Tout est cristallisé autour de ce professeur de littérature, Andre Harrow, homme énigmatique et séduisant pour lequel ses étudiantes rivalisent d’une audace malsaine dans le but d’attirer son attention. Il est pour elles un personnage fascinant au sens littéral du terme : dans la Rome Antique, le fascinus était l’incarnation du phallus divin. Tout à fait conscient de son pouvoir sexuel, Andre en use largement. A l’instar de la plupart des personnages « forts » de Oates, il paraît se situer en deçà de la morale habituelle. Une part de notre éducation à tendance, sinon à le condamner, sinon à vouloir porter un jugement sur ses actes – suivant notre position habituelle et à notre ouverture d’esprit par rapport à la sexualité, à la morale, etc…-
Cette attirance physique est sans doute augmentée par sa position sociale et, davantage encore, par sa culture, à moins qu’elle ne provienne de là. Il est clairement, aux yeux de ses élèves une sorte d’initiateur.

Sur un autre plan, sans doute plus intellectualisé, on peut considérer que lui et Dorcas ne sont en réalité que des alchimistes réalisant leur Grand Œuvre, la source réelle de ce pouvoir sexuel résidant dans la Littérature et dans les Arts Bruts. Je ne connais pas suffisamment le domaine de l’art, et encore moins de l’art brut pour me risquer à faire une comparaison, mais les œuvres citées présentent toutes un caractère subversif et sexuel flagrant : D.H Lawrence et son poème La Pêche, qui est en fait ni plus ni moins qu’une description du sexe féminin. W.B Yeats et un extrait de Léda et le Cygne (où il n’est ni plus ni moins question d’autre chose que d’un viol). A noter que les extraits dont il est question n’ont absolument rien de pornographiques ou de choquant.

La sexualité et le désir n’ont au départ rien de pervers, ce sont la manière dont les personnages la vivent qui la dénature complètement.

Le titre original, Beasts, est très révélateur de cette extrême sexualisation des rapports humains que décrit le roman.

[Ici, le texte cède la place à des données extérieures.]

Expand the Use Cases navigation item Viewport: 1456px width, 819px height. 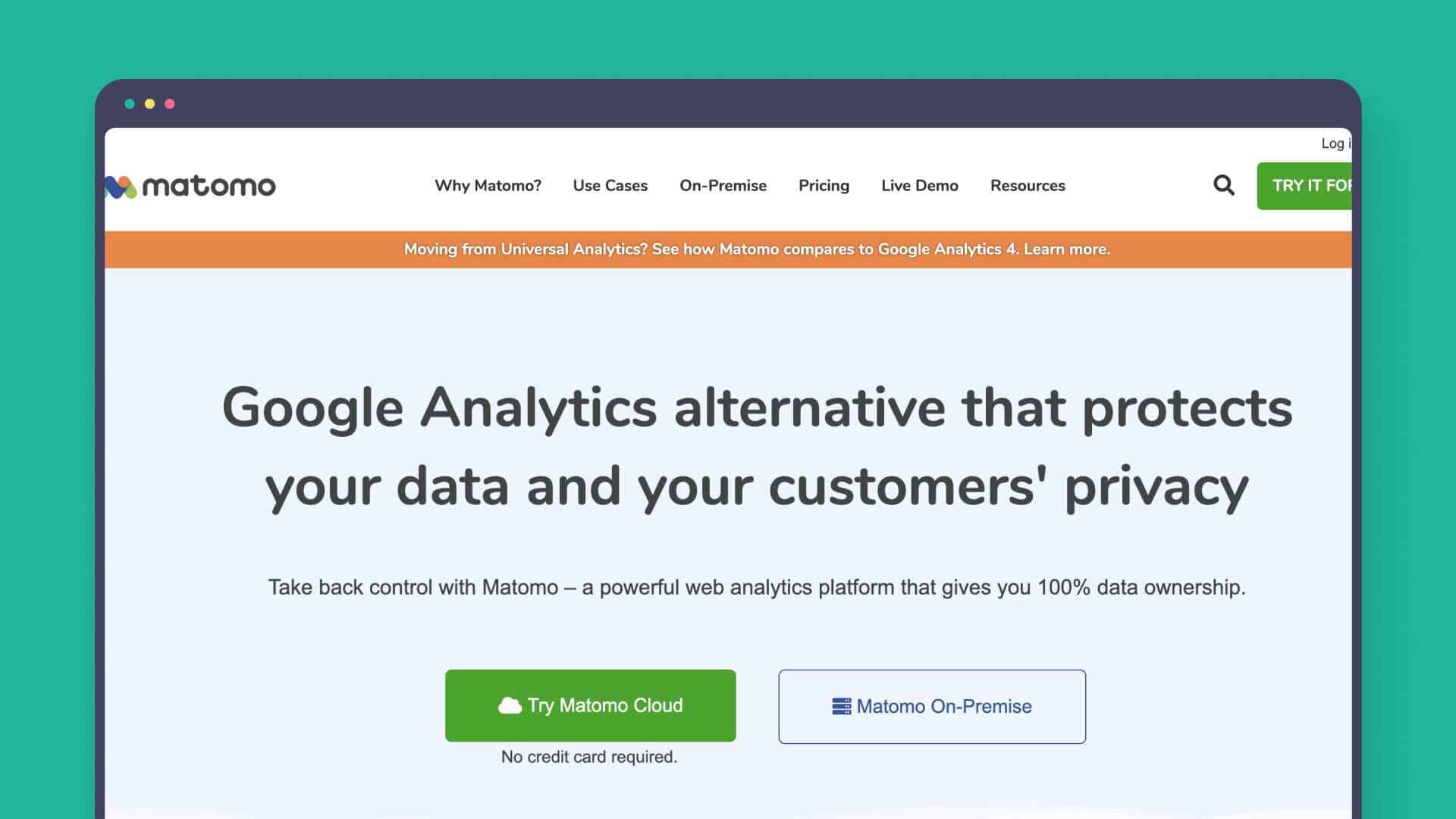(610, 186)
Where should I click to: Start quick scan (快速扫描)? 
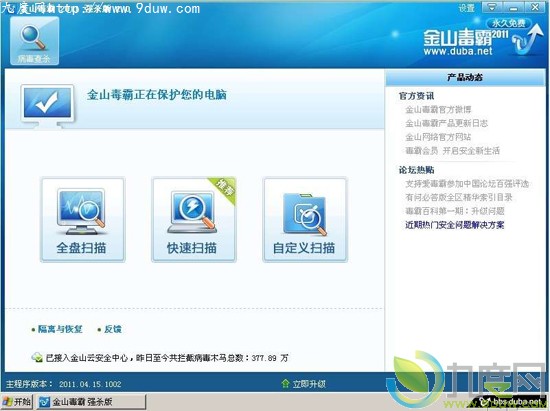(194, 220)
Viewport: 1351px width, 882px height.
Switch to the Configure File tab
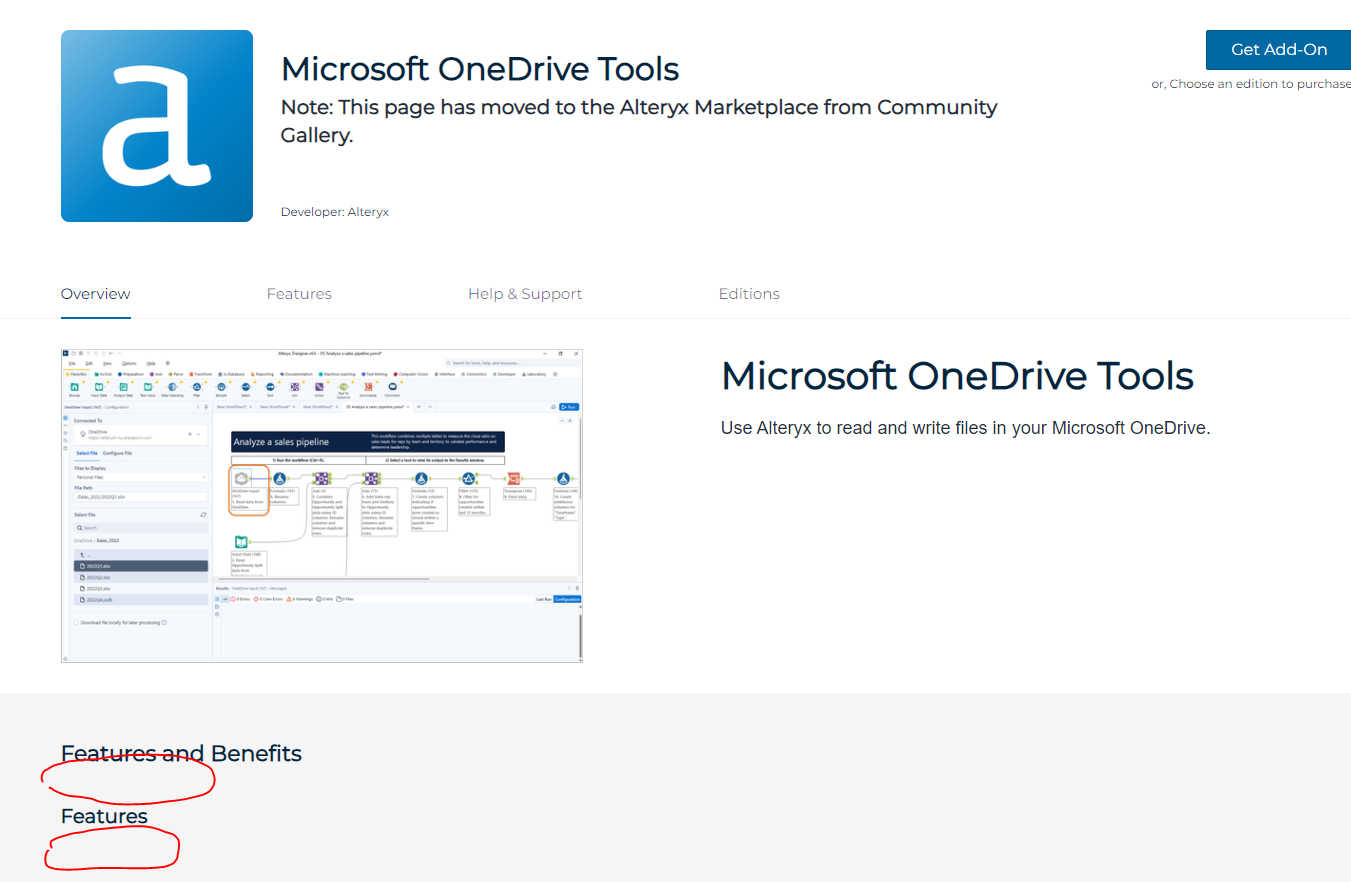[x=119, y=453]
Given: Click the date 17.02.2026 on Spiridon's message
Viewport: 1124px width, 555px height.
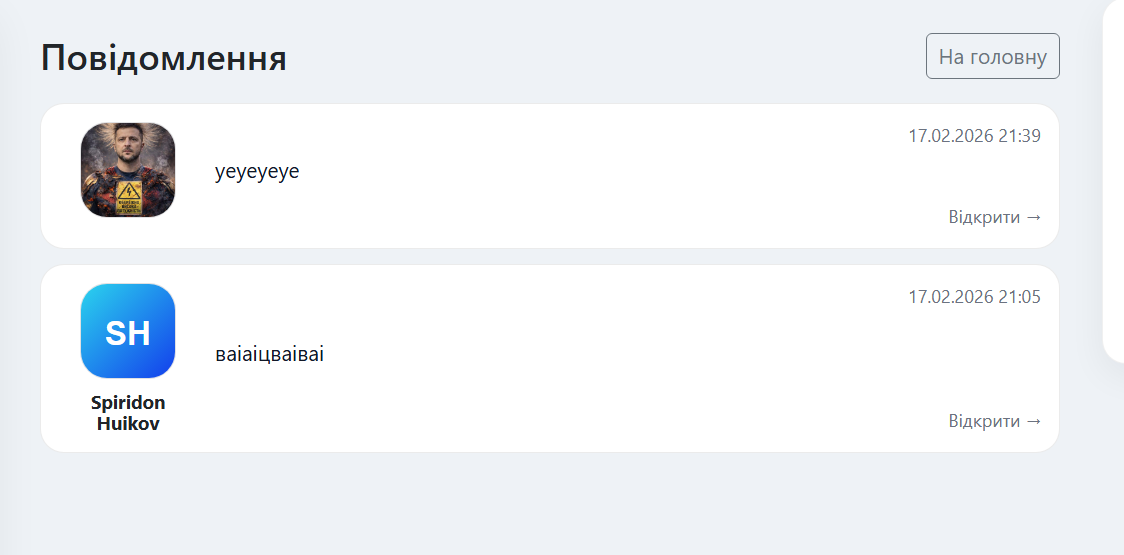Looking at the screenshot, I should point(950,297).

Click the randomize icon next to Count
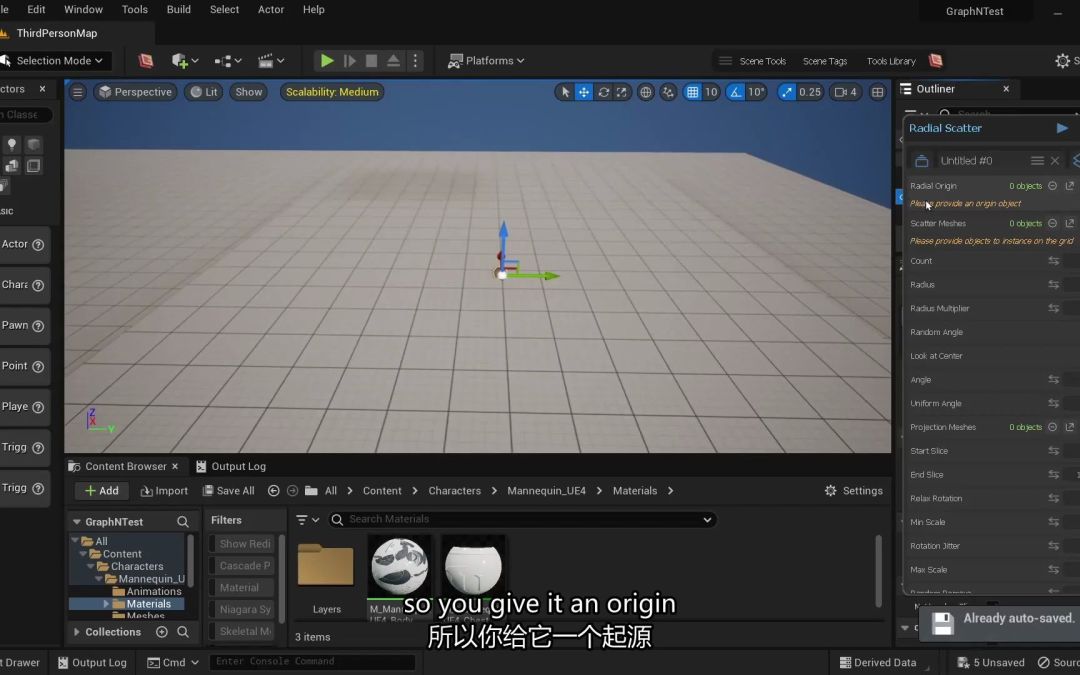click(1053, 261)
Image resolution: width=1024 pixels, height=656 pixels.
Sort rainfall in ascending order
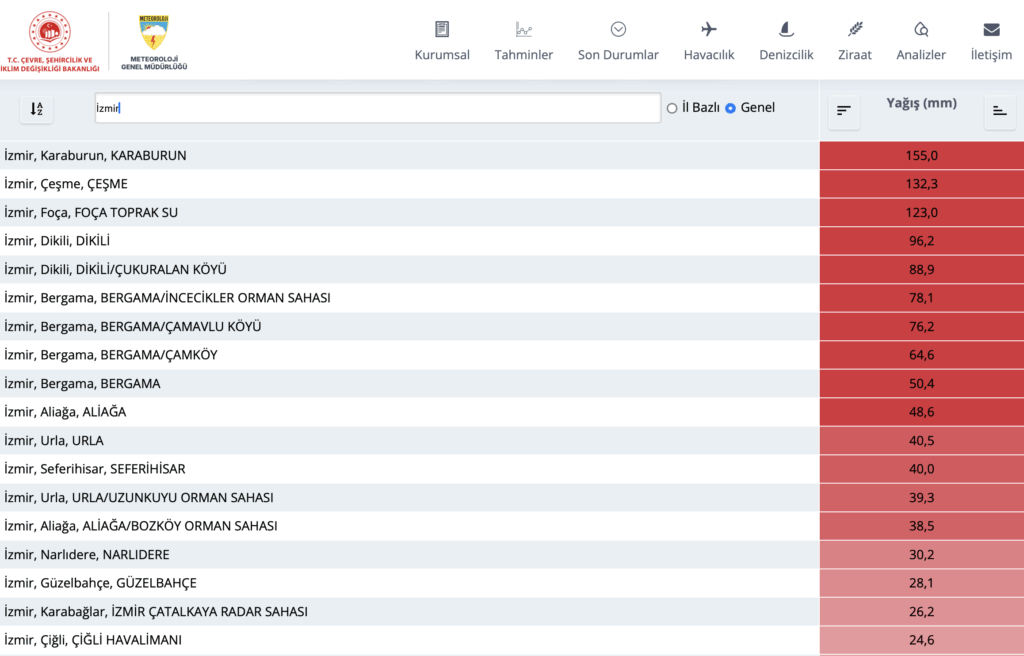coord(999,112)
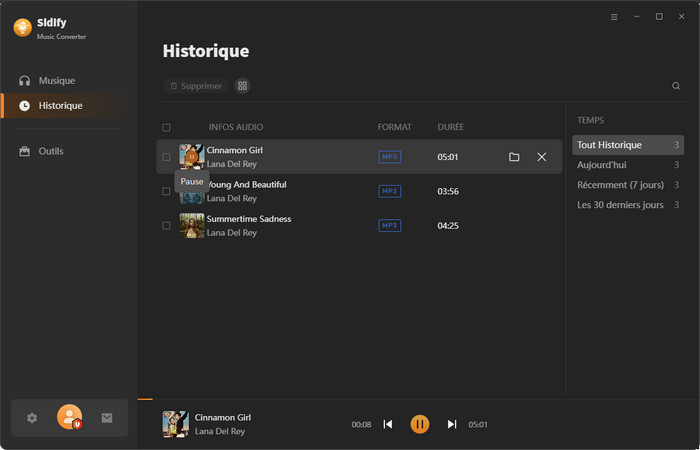Open the mail feedback icon
The width and height of the screenshot is (700, 450).
[x=107, y=418]
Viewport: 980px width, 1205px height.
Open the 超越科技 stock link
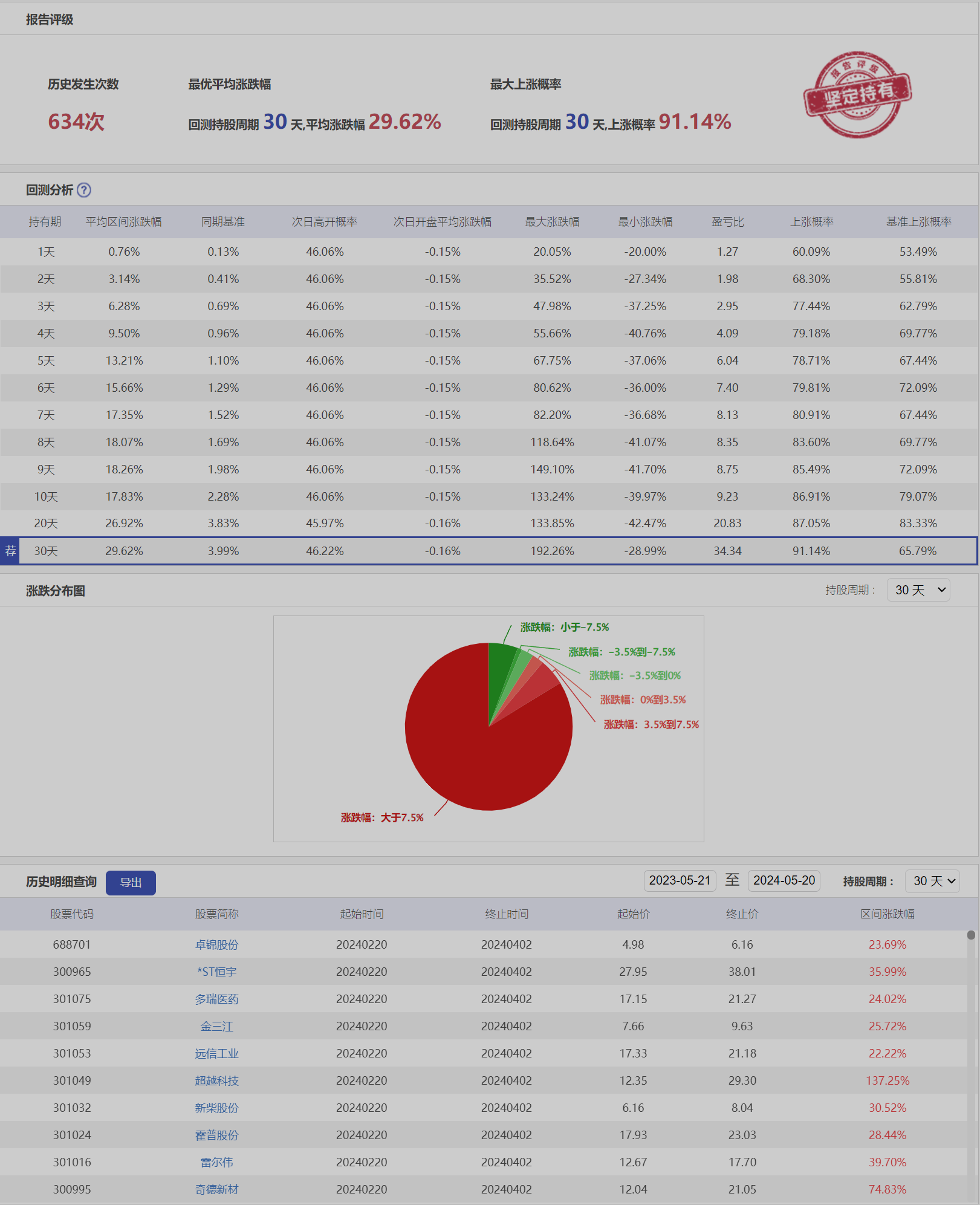[x=216, y=1080]
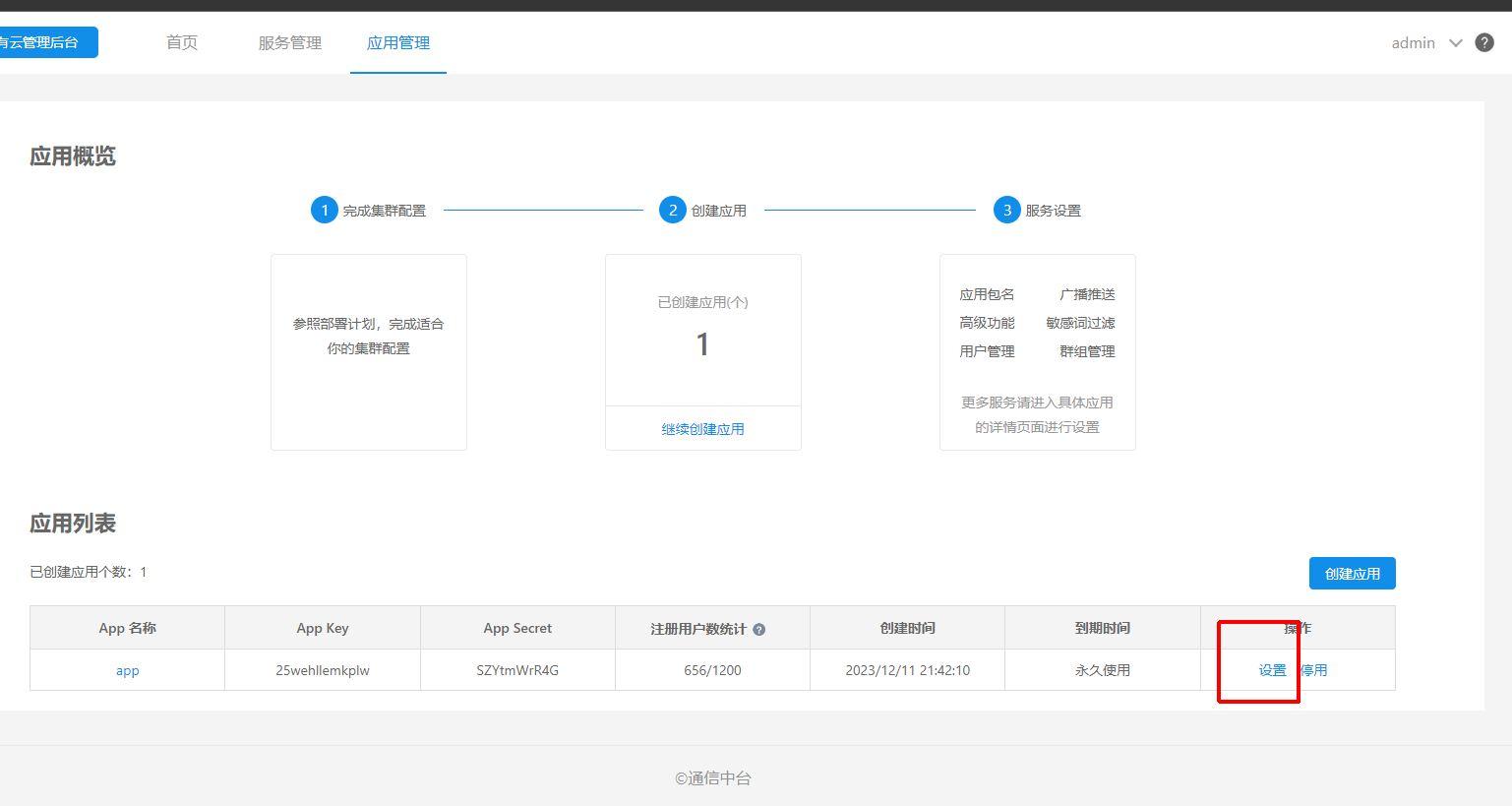Select the 应用管理 tab
This screenshot has height=806, width=1512.
pos(398,42)
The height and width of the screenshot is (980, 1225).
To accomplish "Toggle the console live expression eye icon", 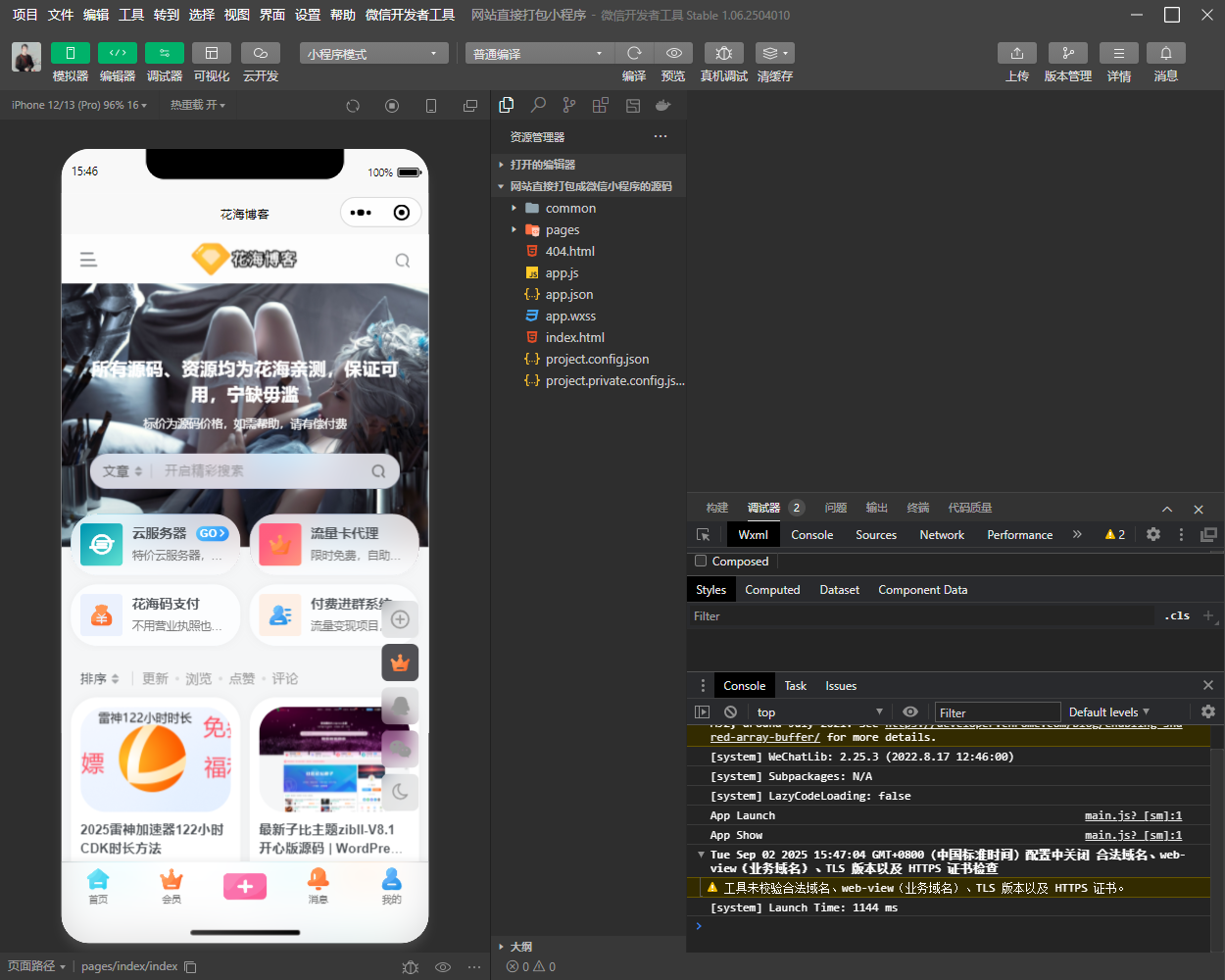I will point(910,712).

L’humanité et la bestialité vont de pair, mais on peut se demander ce qui est vraiment propre à l’homme et ce qui est vraiment propre à l’animal en nous, qui a à apprendre de l’autre ? Ce qui frappe, c’est finalement cette présence liée du sexe et de la punition qui semble en découler obligatoirement (comme dans Confessions d’un gang de fille ou encore Man Crazy).

Il n’y a pas de réelle victime ou de réel coupable, c’est seulement notre degré d’implication en tant que lecteur, notre sensibilité personnelle qui est à même de décider que penser des actes que nous lisons tandis qu’ils se produisent. En dépit des premières apparences, Gillian Brauer n’est pas non plus un personnage faible ou une pauvre adolescente acculée au désespoir. Elle n’est ni pire ni meilleure que les autres.

Délicieuses pourritures est un roman aux personnages puissants. Les femmes qu’elle décrit sont complexes, énigmatiques et souvent dérangeantes, loin des images d’Epinal.
Dans un style claire, précis et relativement court par rapport à des romans plus conséquents comme Blonde ou Nous étions les Mulvaney, il constitue, à mon avis une très bonne entrée dans l’oeuvre de Joyce Carol Oates si vous ne la connaissez pas encore.